By the time of the trial at the Old Bailey there were 22 defendants, including three women. Neave denied the suggestion that there was indecent dancing at the club. Miss Carmen Fernandez, a professional dancer, called as an "expert witness" by the defence, stated that the Rumba and the Carioca might be thought indecent by those who saw them for the first time by that they were danced at well known West End halls. She was asked by the defence to demonstrate the Rumba in front of the dock but was prevented from doing so by judge, Holman Gregory, who commented "there will be nothing of the sort in this court." On 25 October, three of the minor figures were acquitted, including the accordionist who said that he concentrated only on playing his instrument.

The verdict in the trial was delivered on 26 October 1934. Neave was sentenced to 20 months' hard labour and Reynolds to 12 months' hard labour. William Dodd, a shop assistant got three months' hard labour. The rest of the defendants were either found not guilty or received much shorter sentences, which with time served resulted in their immediate release. They were mostly in their early twenties and the occupations included: artist, window dresser, waiter, messenger, dancing partner, painter, school master, traveller, milliner, clerk and salesman. In his final comments, the judge described the club as "A foul den of iniquity which was corrupting the youth of London"
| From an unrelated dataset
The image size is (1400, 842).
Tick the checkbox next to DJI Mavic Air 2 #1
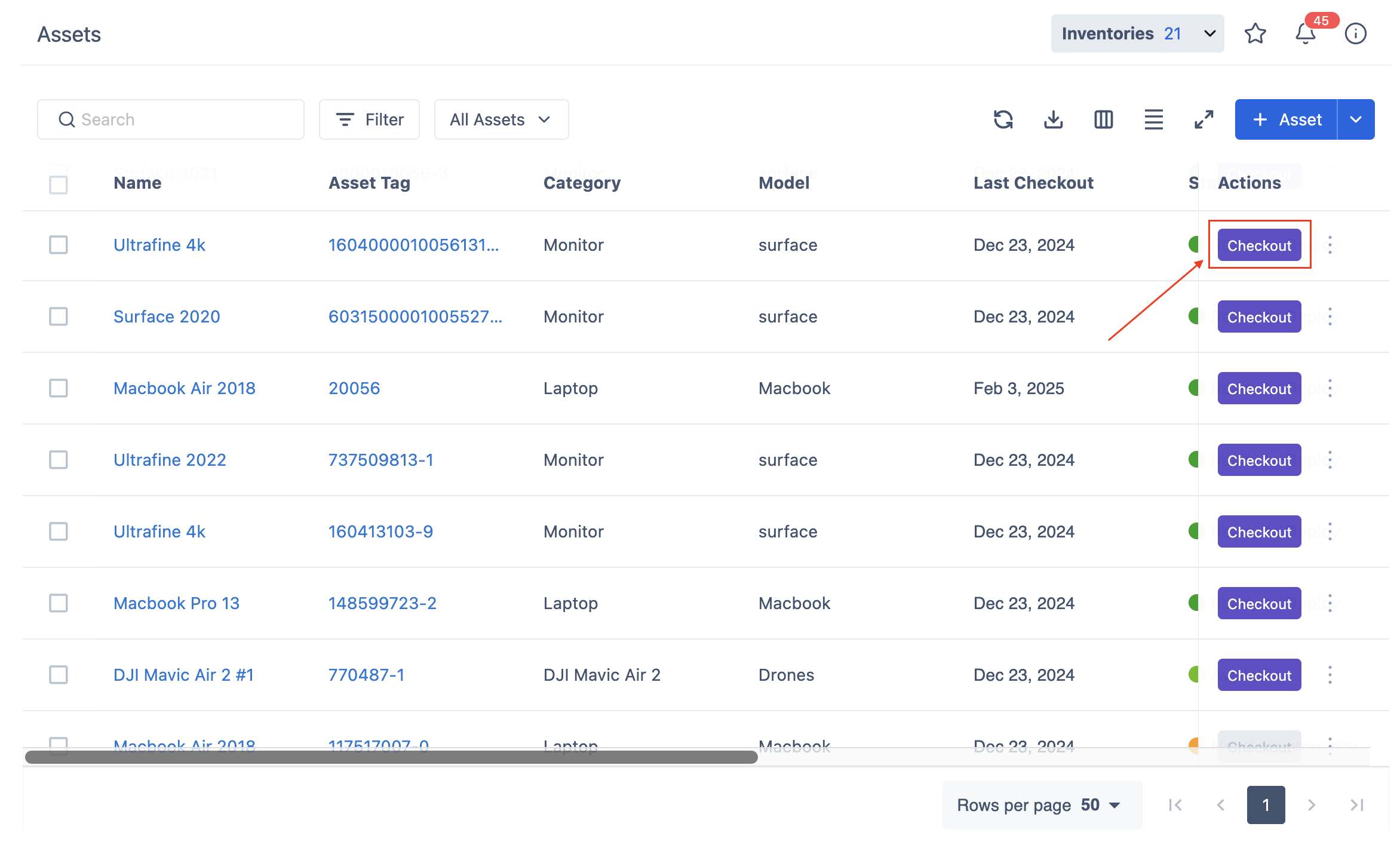click(x=58, y=675)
The Daily Express described Neave as a man of striking appearance, "He has black hair, which hangs over his shoulders. He wore a frock coat, large black stock tie, and a soft frilled shirt front. He is a man of tremendous strength." As he went down to the cells to begin his sentence, "the heavy clamp-clamp of his boot could be heard".


The Caravan was one of a number of similar clubs in London's West End in the inter-war years that were among the principal gathering places of gay men and often included an element of female prostitution and low-level criminality. All were vulnerable to attention from the police, though in practice this tended to happen only if third parties such as morality crusaders or official bodies asked the police to intervene. The Ministry of Defence in particular was concerned to prevent servicemen visiting such establishments and certain venues were patrolled by the Military Police and known to be off-limits but while registered pubs, restaurants and cafes could be entered freely by the police and their owners were approved before a licence was given, private clubs were harder to monitor as a senior officer's permission was required to place them under surveillance and a magistrate's warrant was needed in order to conduct a raid. Once closed, they could simply set up somewhere else under a new name. Neave, for instance, was already on his third club (at least) by the time he opened the Caravan in 1934.